It is recommended for readers to visit updated site
http://bioinformatics.siu.edu/ to see a full detailed color version and a build
5 view. The gaps between contigs will be filled in build 5 by contig merges
suggested by BESs-SSRs and contig end overlap data.
To deal with duplicated regions, SoyGD
was adapted to distinguish homoeologous regions by showing each contig at all
potential anchor points, spread laterally, rather than as overlapping [16].
Therefore, it should be realized that the genes in such regions have duplicates
in other regions of the genome (Figure 6). This information will prove useful
in future for gene isolation by positional cloning following
a reverse genetics approach, where aneupleurotic pathways regularly cause
wide-spread failures [100-102] due to
inability to predict phenotypes reliably.In build 5, DNA sequence scaffolds (unpublished) have been used to cluster groups of
neighboring contigs. This, however, does not solve the problems faced due to
genome duplication.

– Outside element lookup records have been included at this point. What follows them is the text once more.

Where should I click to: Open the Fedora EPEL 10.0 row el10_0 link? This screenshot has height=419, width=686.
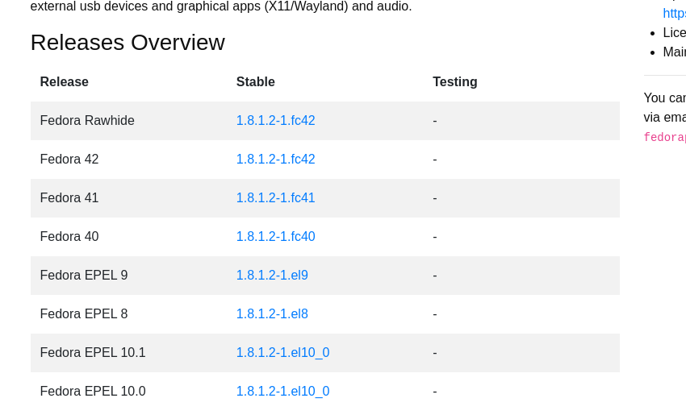[282, 392]
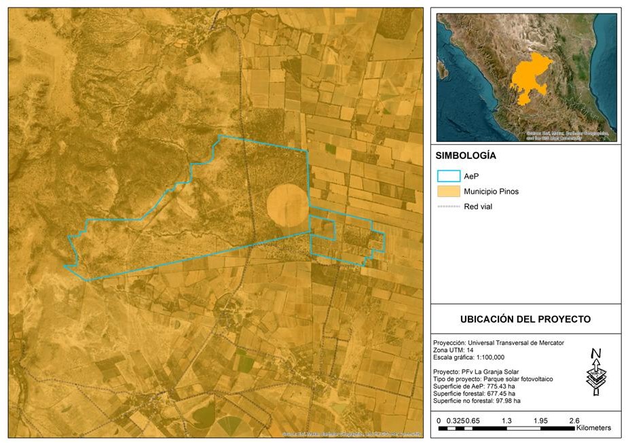
Task: Click the Kilometers scale unit label
Action: 593,428
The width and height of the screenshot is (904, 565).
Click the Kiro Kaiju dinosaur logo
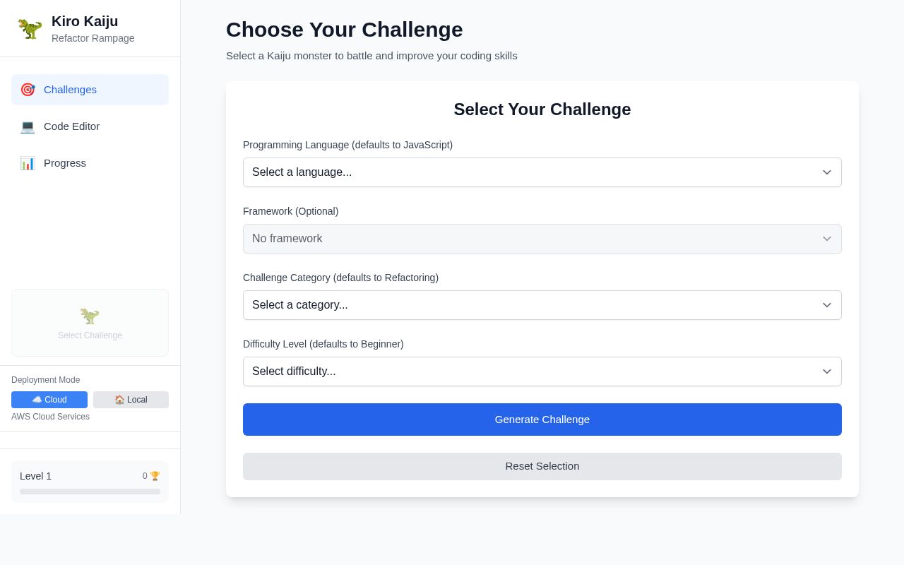pos(30,29)
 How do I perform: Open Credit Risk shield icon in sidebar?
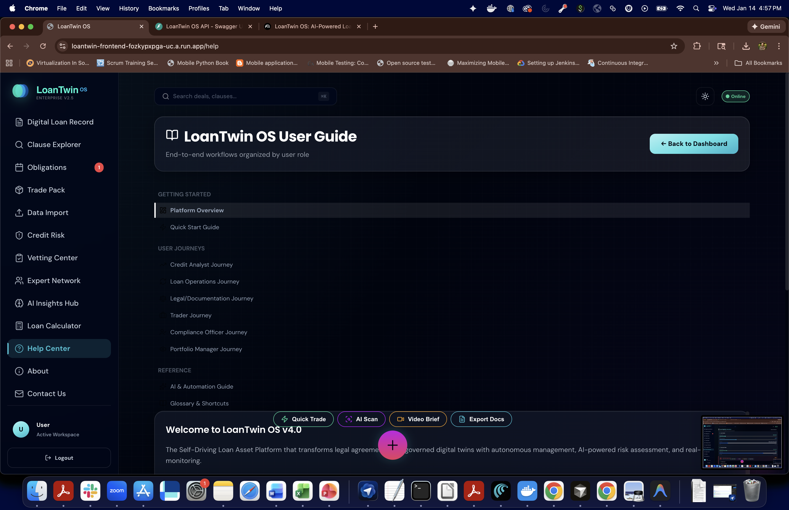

In many cases, (60–80%),
homoeologous variants may help separation of coalesced regions [29], but this
would require BESs
for every fingerprinted BAC clone. In a minority of regions (20–40%), sequences
longer than BESs
may be needed to correctly separate BAC clones into contigs.
4.2. Minimum tile paths
The creation of minimally redundant tile
paths (MTP) from contiguous sets of overlapping clones (contigs) in physical
maps is a critical step for structural and functional genomics [95]. The first
minimum tiling path (MTP) developed (from builds 2 and 3) contained 2 fold
redundancy of the haploid genome (2,100 Mbp). MTP2 was 14 208
clones (mean insert size 140 kbp) that were picked from the 5597 contigs of
build 2. MTP2 was constructed from three BAC libraries (BamHI (B), HindIII (H)

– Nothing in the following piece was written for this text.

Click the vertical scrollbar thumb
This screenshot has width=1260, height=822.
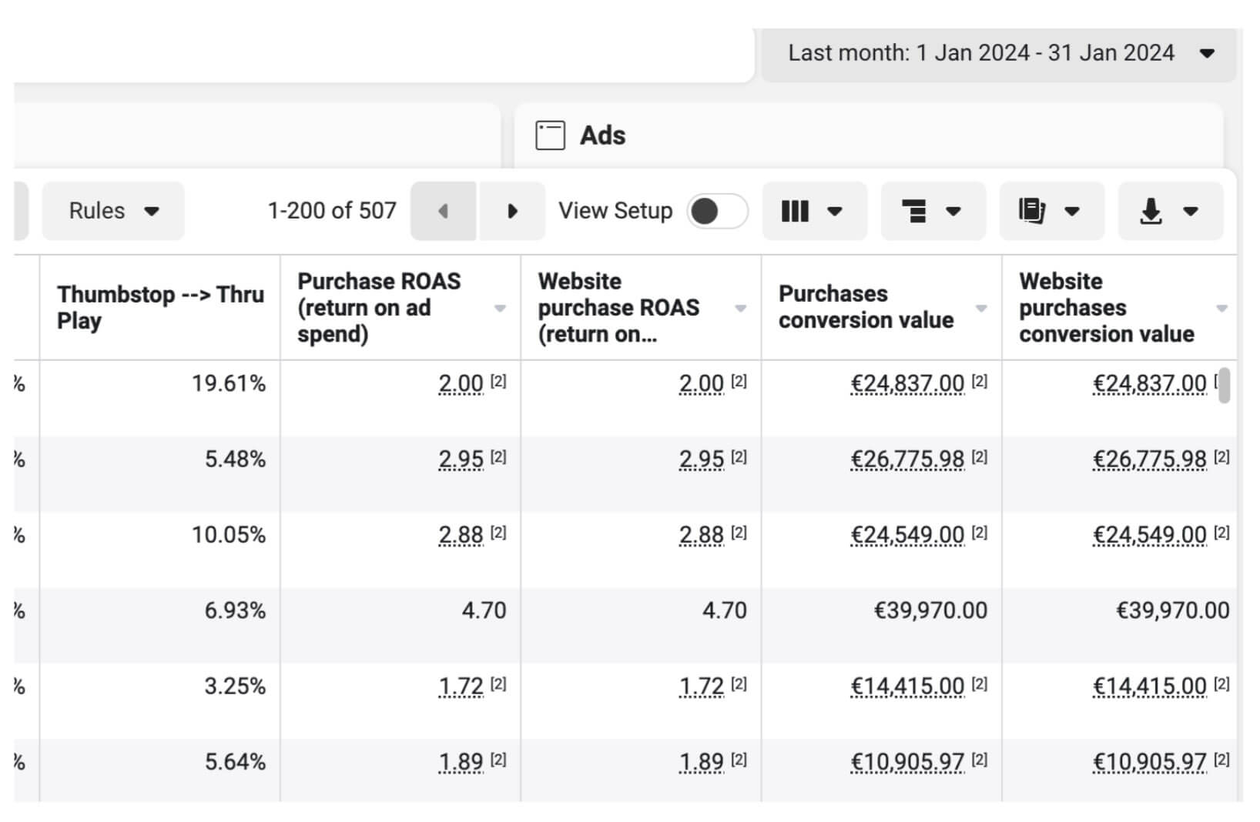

and EcoRI (E) inserts), encompassing the contigs of build 3 that were derived
from build 2 by a series of contig merges, but does not distinguish regions by degree
of duplication, so that many regions are redundant. The MTP2 is used in two
parts, MTP2BH and MTP2E (Table 6) because they are largely redundant and
overlap each other. Also, the vectors differ in the antibiotic resistance
conferred. Consequently, only the MTP2BH was used for development of EST map
[57].The third and fourth MTPs, called MTP4BH
and MTP4E (Table 6), were each based on build 4 [95]. Each was selected as a
single path through each of the 2854 contigs. MTP4BH had 4608 clones with a mean
size 173 kbp in the large (27.6 kbp) T-DNA vector pCLD04541, which is suitable
for plant transformation and functional genomics. Plates 1–8 contained
clones from the contigs belonging to the single copy regions of the genome.

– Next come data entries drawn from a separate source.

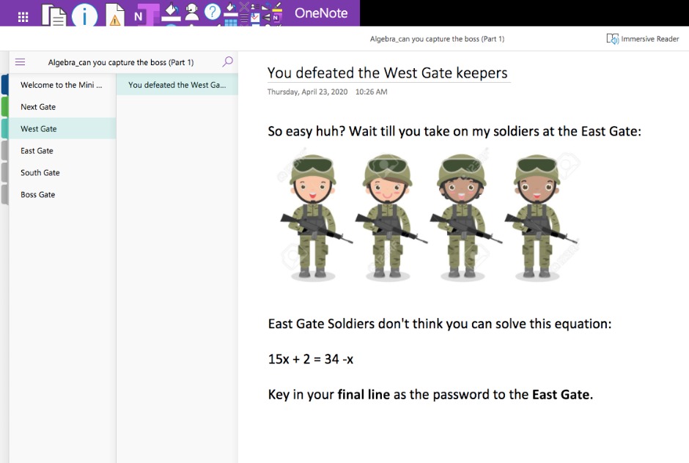The height and width of the screenshot is (463, 689).
Task: Switch to the East Gate section
Action: point(37,151)
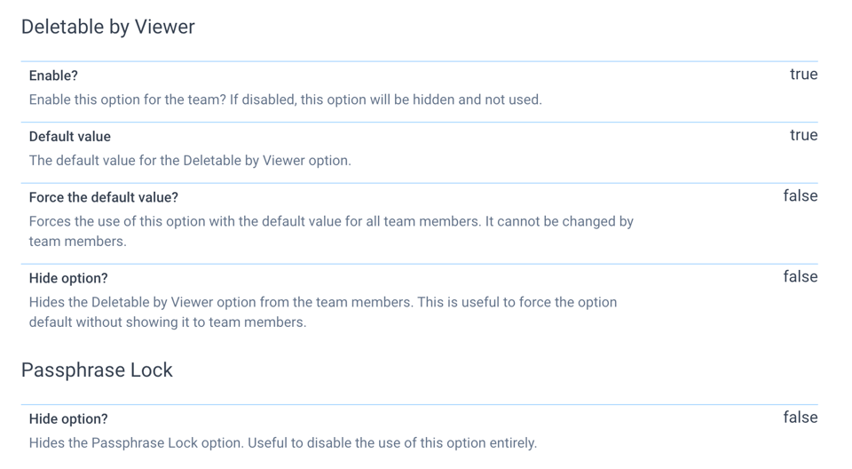
Task: Click "default without showing it" line in Hide description
Action: pos(115,322)
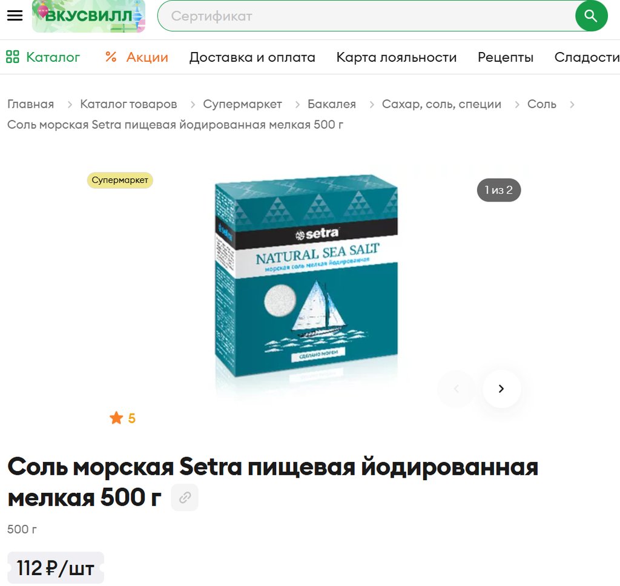Click the yellow Супермаркет badge

click(x=120, y=180)
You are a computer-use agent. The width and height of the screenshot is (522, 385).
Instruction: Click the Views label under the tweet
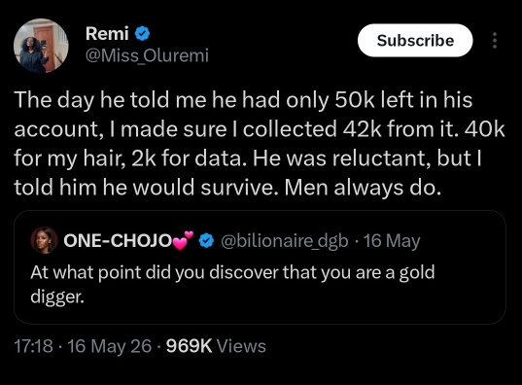coord(241,346)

Plates 9 and 10 were picked from the duplicated and quadruplicated regions
without redundancy, so that an individual clone represented either 2 or 4
regions per haploid genome. Plates 11 and 12 contained the marker anchored
clones also used in MTP2BH. Plate 13 of MTP4BH was developed from just 6
contigs from regions with four copies by redundant picking. This set of clones
should resolve into 48 regions, if methods to separate them can be developed as
the genome sequencing is completed [93]. This set of 13 plates was used for
HICF fingerprinting by the same methods that were used for Williams 82 [11] and
PI437654 BACS [79, 96]. The BACs used for HICF will form a bridge to other
physical maps and a resource to test the ability of HICF to correctly separate
duplicated regions, particularly in the contigs in plate 13.MTP4E was designed to be 4608 BAC clones with large inserts
(mean 175 kbp) in the small (7.5 kbp) pECBAC1 vector [57, 85]. However, only
3840 clones were picked to date. Sequencing efficiency was low on this MTP and
reracking will be needed [103]. The vector is suitable for DNA sequencing and
these clones will be used for sequencing across gaps in the WGS sequence.MTP4BH and MTP4E clones each encompassed about 800 Mbp before
duplicate regions were considered. The single copy regions represented 700 Mbp [57].
In addition there were 50 Mbp from the duplicate and 50 Mbp from the
quadruplicate regions in the MTP. Because those regions were duplicate and
quadruplicate they encompass another 300 Mbp in total. MTP2BH, MTP4E, and
MTP4BH were each used for BAC-end sequencing and microsatellite integration
into the physical map [27, 39]. MTP2BH was used for EST integration to the
physical map [16, 57]. MTP4BH was used for high information content
fingerprinting for integration with the Williams 82 physical map [11, 104]. In conclusion, it appears like each MTP and the
derived BESs will
be useful to deconvolute and finish the whole genome shotgun sequence of
soybean while the whole genome sequence will help complete the physical map. A
complete MTP5BH would be a useful tool for functional genomics because clones
from these libraries were constructed in a T-DNA vector and are ready for plant
transformation. About four thousand transgenic lines made from BACs would be
enough to transfer every soybean sequence to another plant.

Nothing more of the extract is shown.